-- Schriftliche Aufgabe --
Gib aus dem folgenden Auszug über Vorlesungen in Kunst- und Musikgeschichte die Passage zwischen „Wir hörten von“ und „Jan van Eyck.“ wörtlich wieder, beide Stellen eingeschlossen.

-- Vorliegender Auszug --
----
Wir hörten von Kaiser Justitian und seiner Gattin Theodora, die Mitte des 6. Jahrhunderts vermutlich als erste in einem Stifterbild erscheinen, und von Papst Pascalis, der sich mal eben in der Apsis von Santa Prassede neben Jesus und ein paar Heilige gestellt hat. Ich musste mich sehr zusammenreißen, um nicht rumzuquietschen, denn diese Kirche hatten wir auf unserer Romreise besichtigt (18. Mai), und der Papst hat genau diesen lustigen blauen eckigen Heiligenschein, der mir damals schon aufgefallen ist (nicht an ihm). Wie toll. Dann kamen noch andere tolle Bilder und dann ein ganz tolles – bzw. ein tolles Kunstwerk, nämlich der Genter Altar von Jan van Eyck.

Der wurde von Jodocus Vijd und seiner Gattin gestiftet bzw. die beiden sind unter anderem zu sehen, und zwar knien sie neben zwei Heiligen. Das Besondere: Die Heiligen sind als Skulptur dargestellt, was van Eycks sehr früher Beitrag zum Paragone ist, dem Wettstreit, ob Bildhauerei oder Malerei nun die tollere Kunst sei. Wenn ich mich richtig erinnere, sind beide gleich toll, aber jetzt beim Aufschreiben bin ich mir nicht mehr sicher. Egal. Toller Altar.

Beim Stichwort „Paragone“ höre ich sofort die Stimme unsere Dozentin, die glaubt, wir seien alle im 8. Semester, denn sie sagt ständig „Kennen Sie ja, wissen Sie ja alles“, und wir gucken verstohlen um ums rum und schütteln vorsichtig die Köpfchen.

Danach zum Telekom-Laden, um Internet zu bestellen. Danach zu Ikea, um Möbel zu bestellen. Danach zum temporären Mitbwohner, der mit einem Festessen aufwartete. Wobei ich bei Muscheln immer so nach zehn Stück das Gefühl habe, reicht jetzt mit meinen Verwandten (Sternzeichen Fisch), da setzt dann immer ein leichter Widerwille gegen das Zeug ein. But look how pretty.

Mittwoch

Erste Vorlesung Musikgeschichte, mein Lieblingskurs. Ein begeisterter Professor, der zwischendurch singt und Noten an die Wand wirft und Tonbeispiele raushaut – oder schwungvoll die Abdeckung vom Flügel auffächert als wär’s ein Musketier-Mantel, sich ans Instrument setzt und mal eben vom Blatt ein bisschen Bach spielt. Nein, der andere Bach.

In Kunstgeschichte lernte ich, die riesengroße Monsterabtei von Cluny zu vermissen, die ich nie gesehen habe und auch nie sehen werde, weil nur noch klägliche Reste davon rumstehen. Die zur Vorlesung gehörige Übung musste ich leider ausfallen lassen, weil ich sonst nicht rechtzeitig ins Stadion gekommen wäre.

Danach in charmanter Viererrunde am Küchentisch bei den traditionellen White Russians versackt.
----
-- Bereitgestellte Daten --

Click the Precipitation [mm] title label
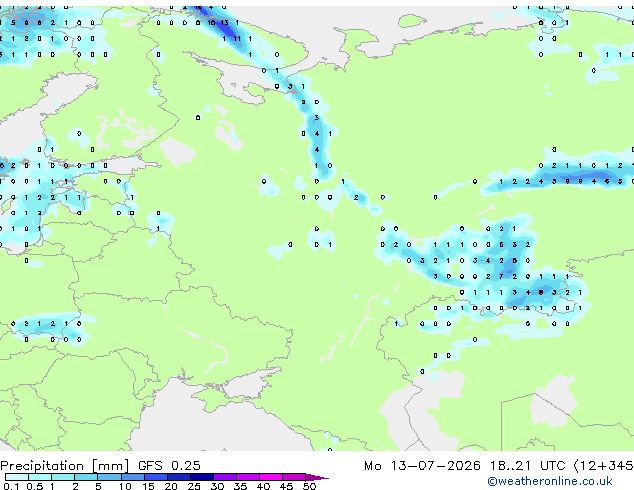The height and width of the screenshot is (490, 634). 65,466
----
-- Lösung --
Wir hörten von Kaiser Justitian und seiner Gattin Theodora, die Mitte des 6. Jahrhunderts vermutlich als erste in einem Stifterbild erscheinen, und von Papst Pascalis, der sich mal eben in der Apsis von Santa Prassede neben Jesus und ein paar Heilige gestellt hat. Ich musste mich sehr zusammenreißen, um nicht rumzuquietschen, denn diese Kirche hatten wir auf unserer Romreise besichtigt (18. Mai), und der Papst hat genau diesen lustigen blauen eckigen Heiligenschein, der mir damals schon aufgefallen ist (nicht an ihm). Wie toll. Dann kamen noch andere tolle Bilder und dann ein ganz tolles – bzw. ein tolles Kunstwerk, nämlich der Genter Altar von Jan van Eyck.